Practical tips for the day
- Wear closed, comfortable shoes — the lanes are narrow, uneven and often wet.
- Carry a tape measure and your doorway/car dimensions if furniture is the plan; arrange transport or shipping for anything large before you commit.
- Keep bags zipped and to the front; the crowds are dense and pickpockets are real.
- Photograph freely, but ask before pointing a camera at a shopkeeper or their stall.
- Bring cash. Many stalls won’t take cards, and cash strengthens your hand on price.
FAQ
Is Chor Bazaar open on Sundays? Yes. It trades Saturday through Thursday; the day it closes is Friday, for Jumma prayers, with only the pre-dawn Juma market operating that morning.

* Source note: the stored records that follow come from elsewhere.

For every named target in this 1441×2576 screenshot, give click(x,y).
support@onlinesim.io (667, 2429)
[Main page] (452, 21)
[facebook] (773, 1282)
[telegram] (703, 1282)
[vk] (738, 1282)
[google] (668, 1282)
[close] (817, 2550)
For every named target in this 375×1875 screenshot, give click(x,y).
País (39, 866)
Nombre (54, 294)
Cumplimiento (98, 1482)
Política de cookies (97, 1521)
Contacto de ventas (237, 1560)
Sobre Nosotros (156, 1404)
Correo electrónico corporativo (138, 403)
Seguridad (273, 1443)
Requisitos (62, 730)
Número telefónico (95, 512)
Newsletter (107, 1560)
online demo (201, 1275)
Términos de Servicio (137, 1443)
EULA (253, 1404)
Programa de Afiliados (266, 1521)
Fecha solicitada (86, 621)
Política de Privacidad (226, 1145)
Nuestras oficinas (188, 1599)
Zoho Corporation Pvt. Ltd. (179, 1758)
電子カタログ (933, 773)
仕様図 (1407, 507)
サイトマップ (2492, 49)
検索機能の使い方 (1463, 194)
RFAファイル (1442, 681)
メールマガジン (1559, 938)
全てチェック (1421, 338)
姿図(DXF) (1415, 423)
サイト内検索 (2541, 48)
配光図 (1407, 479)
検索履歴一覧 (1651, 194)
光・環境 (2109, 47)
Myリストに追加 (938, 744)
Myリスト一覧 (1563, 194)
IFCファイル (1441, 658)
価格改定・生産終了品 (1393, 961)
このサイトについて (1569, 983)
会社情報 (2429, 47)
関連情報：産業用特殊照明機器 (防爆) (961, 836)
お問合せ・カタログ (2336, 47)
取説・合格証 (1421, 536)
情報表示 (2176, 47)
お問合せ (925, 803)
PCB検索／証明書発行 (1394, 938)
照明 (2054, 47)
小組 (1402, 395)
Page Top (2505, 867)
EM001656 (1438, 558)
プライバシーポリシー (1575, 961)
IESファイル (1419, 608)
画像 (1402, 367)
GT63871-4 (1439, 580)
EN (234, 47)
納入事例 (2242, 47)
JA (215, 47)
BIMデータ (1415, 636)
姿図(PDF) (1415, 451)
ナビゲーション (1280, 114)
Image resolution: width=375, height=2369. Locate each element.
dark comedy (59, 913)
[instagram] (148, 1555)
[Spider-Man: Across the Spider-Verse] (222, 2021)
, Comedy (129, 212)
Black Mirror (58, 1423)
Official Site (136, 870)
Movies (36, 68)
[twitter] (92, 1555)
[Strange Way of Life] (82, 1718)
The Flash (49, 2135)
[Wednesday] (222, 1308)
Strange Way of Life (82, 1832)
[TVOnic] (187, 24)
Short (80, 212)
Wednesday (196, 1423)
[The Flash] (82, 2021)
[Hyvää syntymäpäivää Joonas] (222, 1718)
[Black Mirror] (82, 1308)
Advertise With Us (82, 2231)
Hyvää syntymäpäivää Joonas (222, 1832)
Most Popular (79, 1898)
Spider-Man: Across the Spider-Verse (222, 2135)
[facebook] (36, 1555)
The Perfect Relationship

Is it safe for tourists and solo visitors? Broadly yes, in daylight and with normal city sense. Keep valuables secure against pickpockets, don’t wave large amounts of cash, and be firm but polite with pushy sellers.
Are the antiques genuine? Some are; a great many are competent reproductions made locally. Judge each piece on its patina, weight and joinery rather than the seller’s story, and pay reproduction prices for reproductions.
Can I get a real Bollywood poster? Yes — Mini Market and the Mansoori family’s shops are the go-to. Genuine hand-painted originals are pricey; framed reprints of classic films are an affordable, honest souvenir.
How much should I bargain? Assume the first price is inflated two-and-a-half to four times. Counter low, aim to close around a third to a half of the opening quote, and be willing to walk away.
How long should I budget? A focused browse takes two to three hours; add another hour or two if you’re eating your way through Bhendi Bazaar afterwards, which you should.
The bottom line
Chor Bazaar is not a polished heritage attraction, and that is exactly its value. It is a working market where a genuine colonial mirror and a week-old fake sit side by side, where the price is whatever you can talk it down to, and where the best finds go to people who slow down, look closely and aren’t afraid to leave empty-handed. Come on a weekday morning, know your brass from your patina, haggle without heat, and finish with a cup of sitafal at Taj. Whether you leave with a gramophone or just a framed poster, you’ll have seen a piece of Mumbai that most visitors never reach.